Funcionários do Ministério dos Transportes estão comparando a crise no órgão com o reality show da TV Globo "Big Brother Brasil". Na terça-feira (19) foram seis "eliminados" e já há outros nomes escolhidos para o "paredão", informa reportagem de Carolina Sarres, publicada na Folha desta quarta-feira.
Na pasta, em média, a cada dois dias, acontece um "paredão" e um funcionário deixa o cargo. Em duas semanas foram 12 demissões.

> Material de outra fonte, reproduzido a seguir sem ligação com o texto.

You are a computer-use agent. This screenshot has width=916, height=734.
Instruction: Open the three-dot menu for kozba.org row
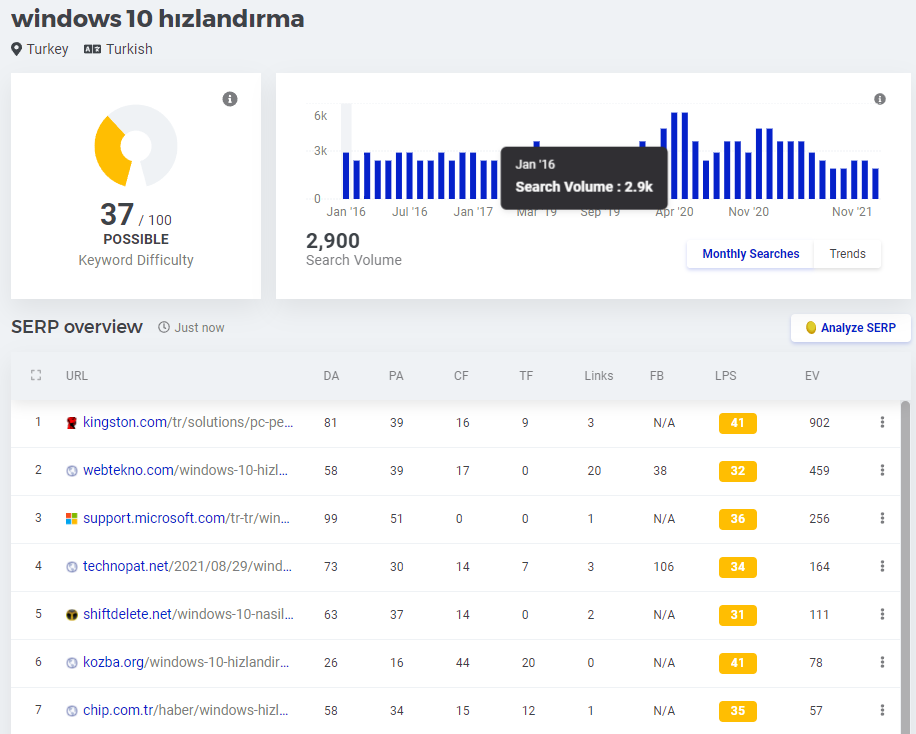[882, 662]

Ontem, o governo exonerou mais três funcionários do Ministério do Transportes --José Osmar Monte Rocha, Darcy Michiles e Estevam Pedrosa--, dois do Dnit --Luiz Claudio dos Santos Varejão e Mauro Sérgio Almeida Fatureto-- e uma do Fnit (Fundo Nacional de Infraestrutura de Transportes) --Maria das Graças de Almeida.

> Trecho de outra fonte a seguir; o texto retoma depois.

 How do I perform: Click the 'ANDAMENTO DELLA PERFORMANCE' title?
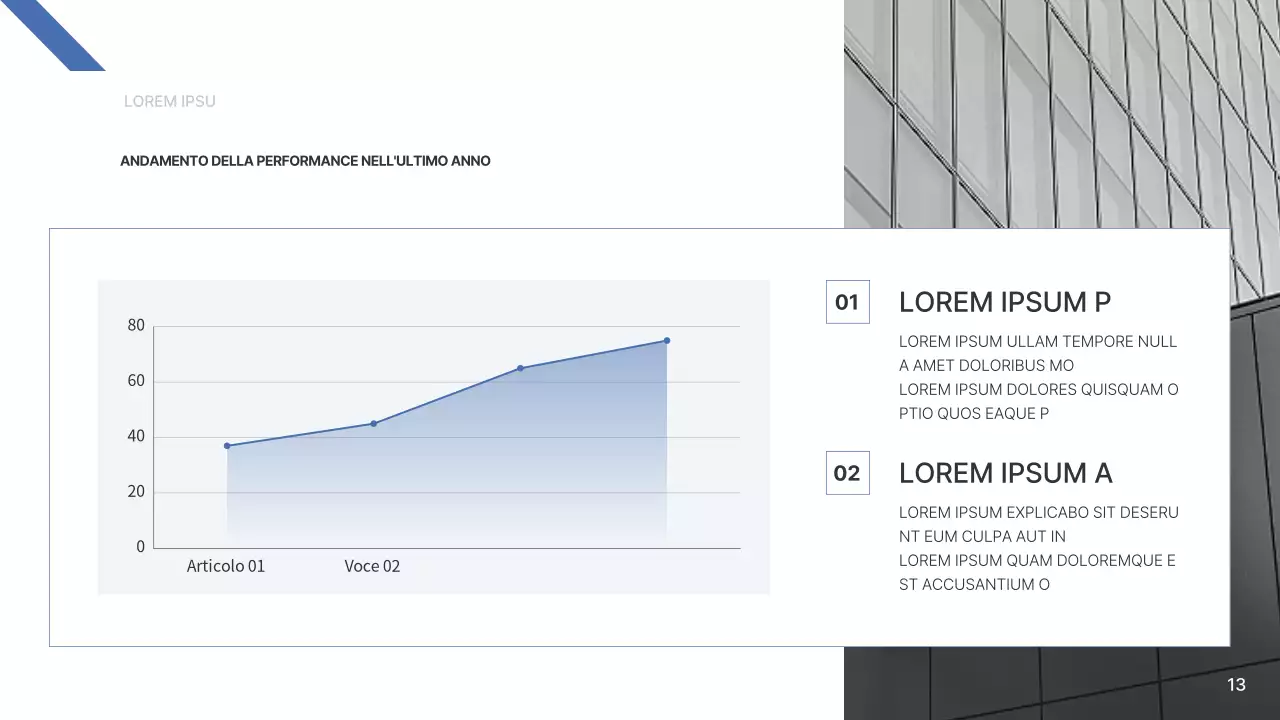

Ainda é esperada a saída de Luiz Antonio Pagot, diretor-geral do Dnit, que está afastado do cargo, e de Hideraldo Caron, diretor de Infraestrutura Rodoviária, cujo afastamento também foi determinado pela presidente Dilma Rousseff.
O escândalo envolvendo o Ministério dos Transportes veio à tona após uma reportagem da revista "Veja", em 2 de julho, informar que representantes do PR, partido que comanda os Transportes, e funcionários da pasta e de órgãos vinculados ao ministério montaram um esquema de superfaturamento de obras e recebimento de propina por empreiteiras.